Projetos semelhantes existem em outros países. No Brasil, o eletricista Antônio Duarte, em parceria com pesquisadores da Universidade Federal do Rio Grande do Norte (UFRN), desenvolveu um projeto de residências utilizando garrafas PET. O que diferencia o projeto brasileiro do desenvolvido na Nigéria é a forma como  o PET é utilizado. No projeto de Duarte, intitulado “Eco casa”, as paredes são moldadas em formas feitas de madeira e chapa de aço e em seguida as garrafas são colocadas entre a mistura de cimento e areia, constituindo uma “parede-sanduíche”. As paredes são coladas no chão em uma camada de 10 cm de cimento. Por metro quadrado são utilizadas 21 garrafas de dois litros. A primeira casa foi construída em 2009 e, com a aceleração do processo de preparo, atualmente a casa já pode ser construída em apenas 5 dias utilizando as paredes previamente preparadas.

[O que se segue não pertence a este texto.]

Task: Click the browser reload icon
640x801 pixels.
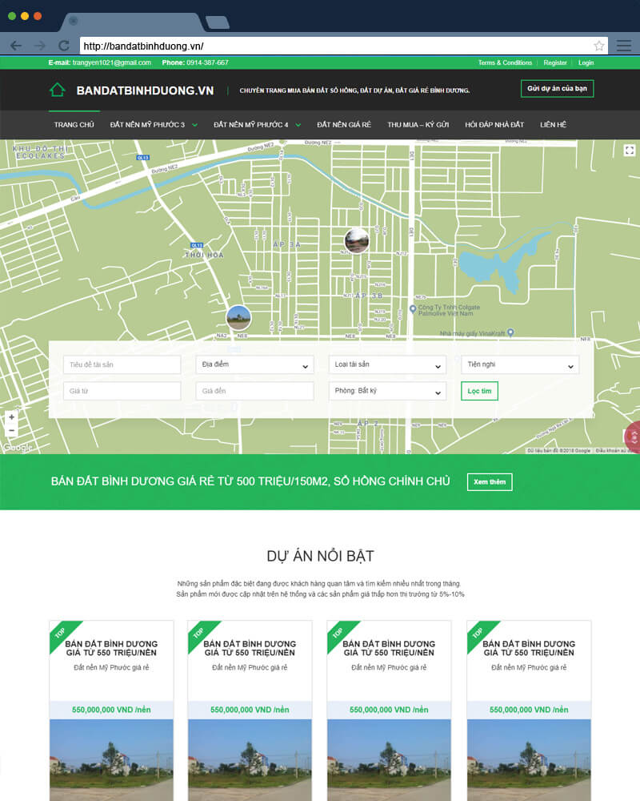Action: point(63,46)
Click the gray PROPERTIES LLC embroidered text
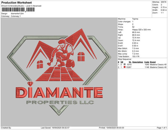The height and width of the screenshot is (130, 168). 60,103
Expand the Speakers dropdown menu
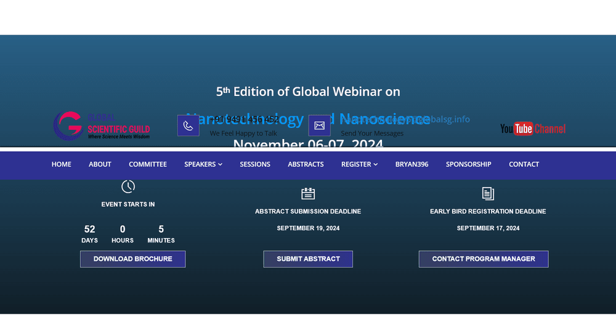The width and height of the screenshot is (616, 315). tap(203, 164)
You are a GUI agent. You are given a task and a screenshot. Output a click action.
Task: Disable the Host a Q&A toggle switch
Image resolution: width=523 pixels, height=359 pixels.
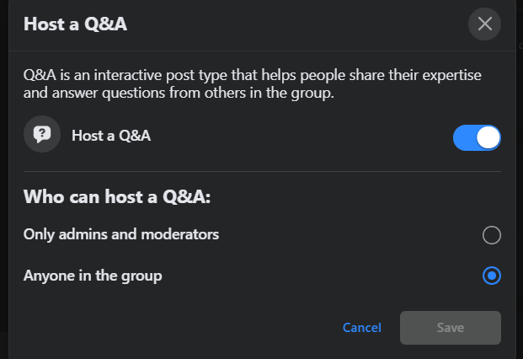(477, 137)
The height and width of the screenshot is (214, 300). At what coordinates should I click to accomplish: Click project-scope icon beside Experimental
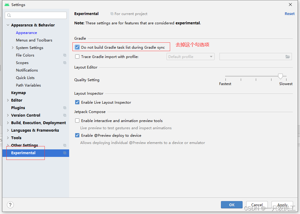click(65, 153)
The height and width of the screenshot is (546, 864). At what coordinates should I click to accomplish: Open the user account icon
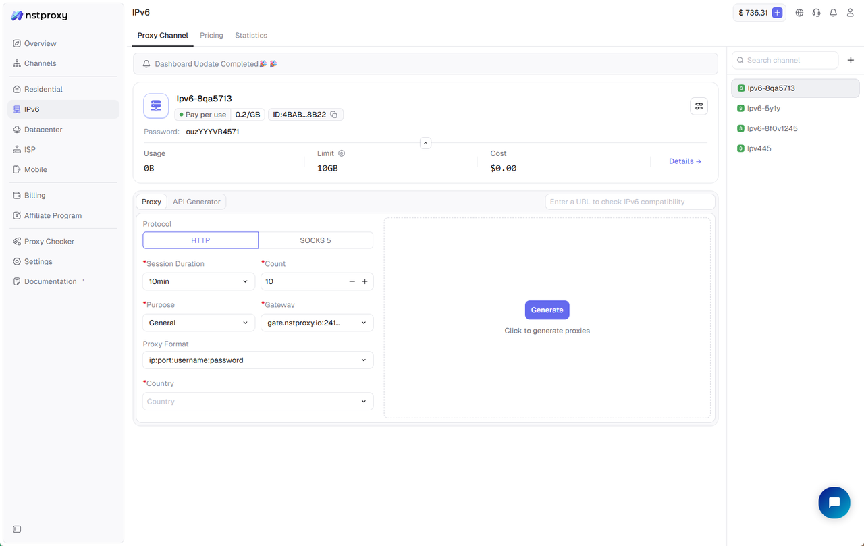[x=851, y=13]
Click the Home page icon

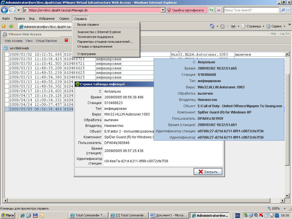click(212, 26)
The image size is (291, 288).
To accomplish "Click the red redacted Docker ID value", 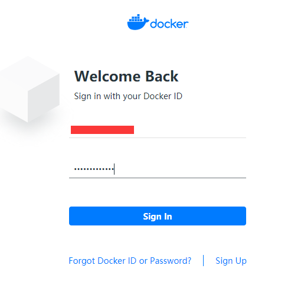I will coord(102,130).
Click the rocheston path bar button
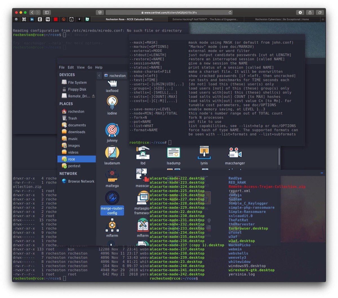The height and width of the screenshot is (298, 338). click(115, 76)
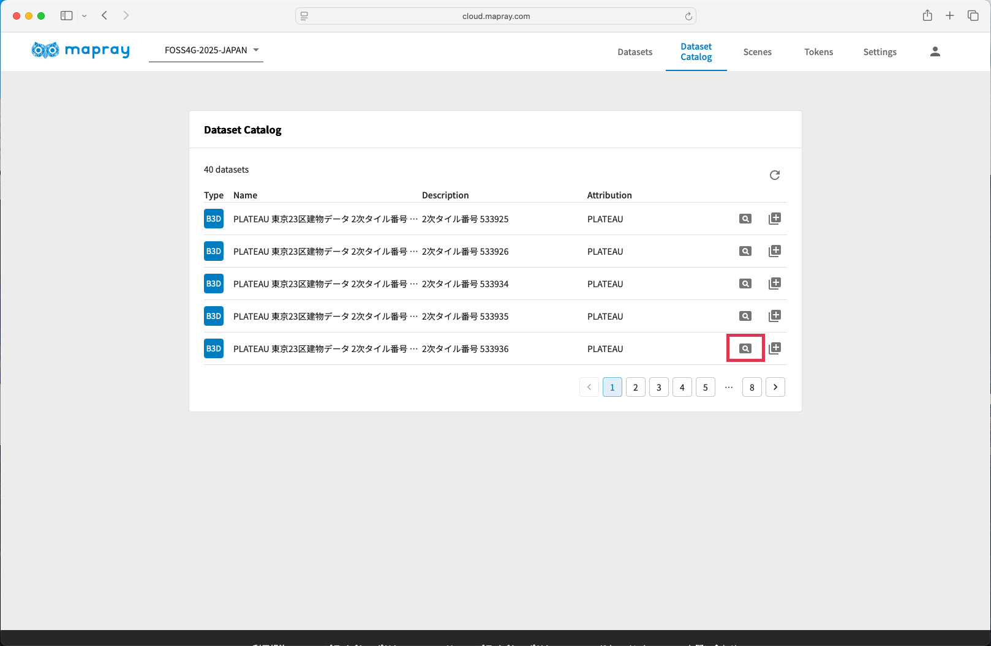Preview the dataset with tile number 533925
Image resolution: width=991 pixels, height=646 pixels.
(x=745, y=219)
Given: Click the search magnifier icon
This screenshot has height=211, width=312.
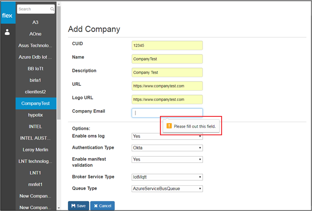Looking at the screenshot, I should click(52, 9).
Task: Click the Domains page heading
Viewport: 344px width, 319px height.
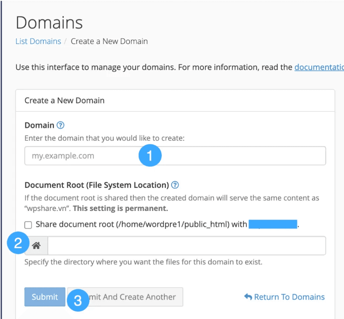Action: (x=49, y=23)

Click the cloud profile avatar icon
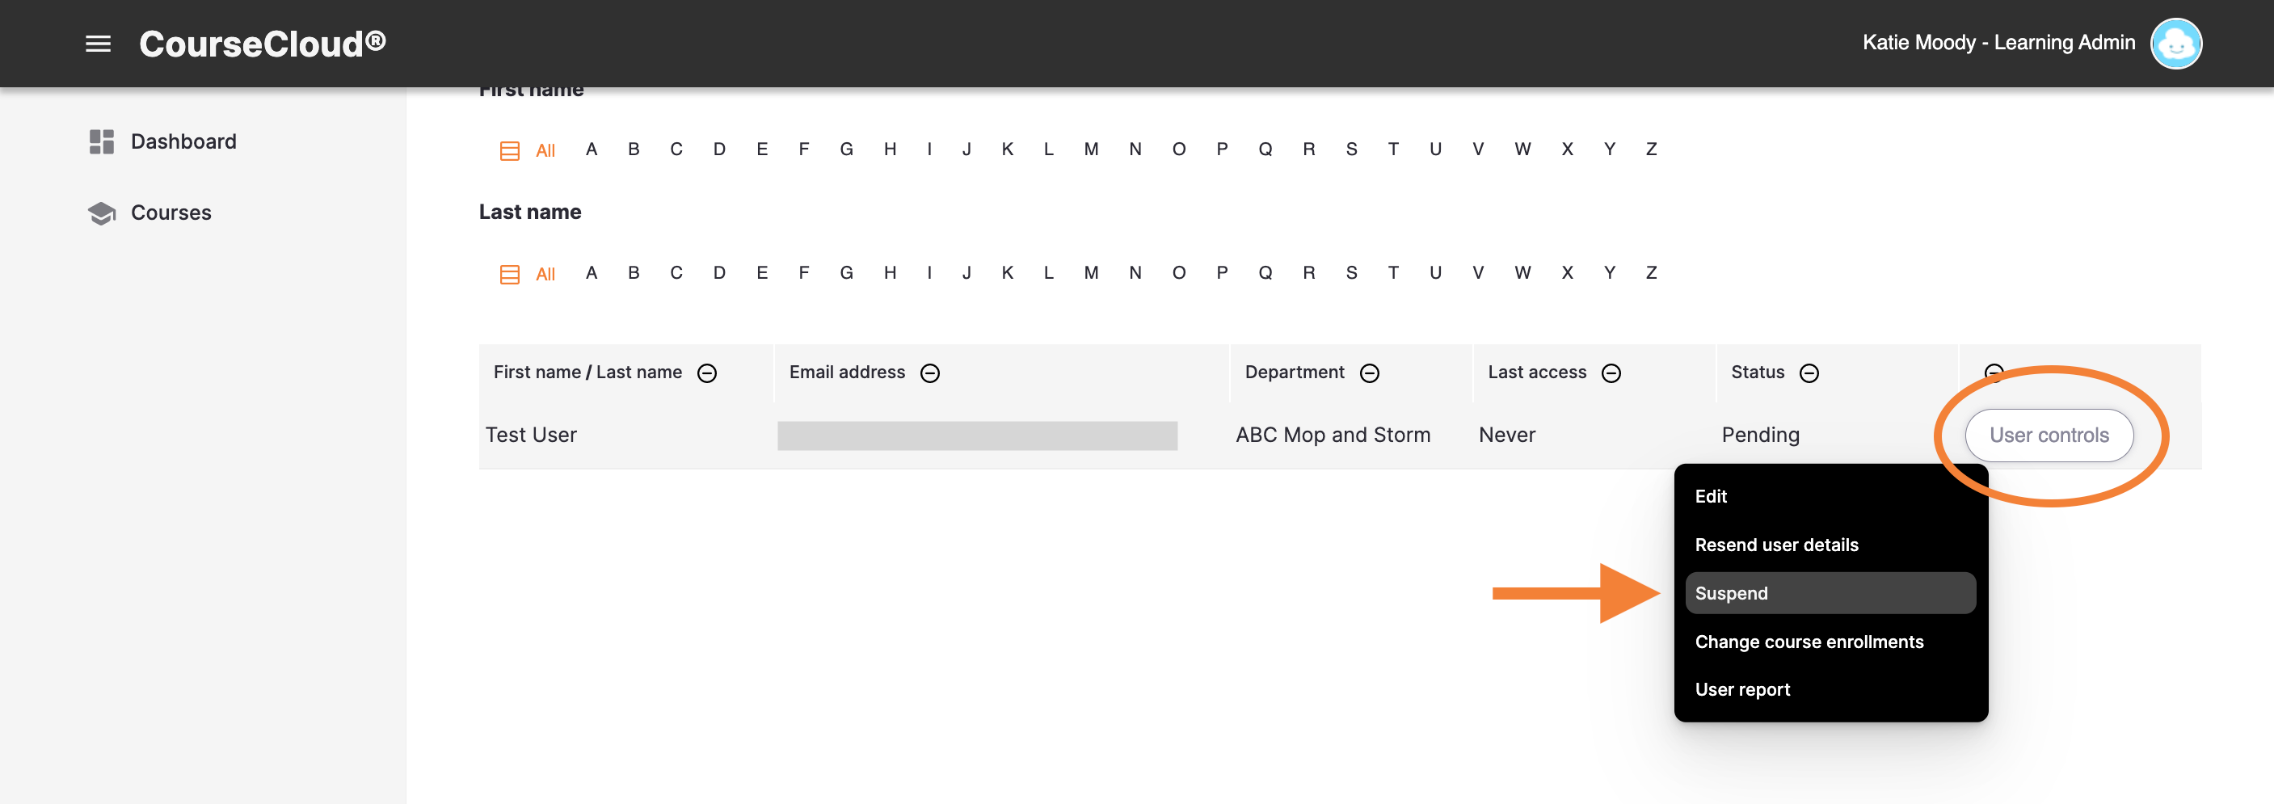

Além disso, as construções contam com um simples sistema de reaproveitamento de água e, ao contrário do projeto da DARE, no qual depois de concluída a construção é possível visualizar o fundo das garrafas na fachada, o projeto brasileiro, depois de pronto, tem o aspecto de uma fachada convencional. Uma boa alternativa para quem acha o aspecto formal final do projeto africano muito rebuscado. As garrafas furadas que não podem ser utilizadas na construção são derretidas e dão origem a uma textura de baixo custo. Atualmente já foram construídas 11 casas populares de 50 m² e uma casa de 1106 m². O projeto leva a uma economia de 40 a 50% em relação a uma construção tradicional.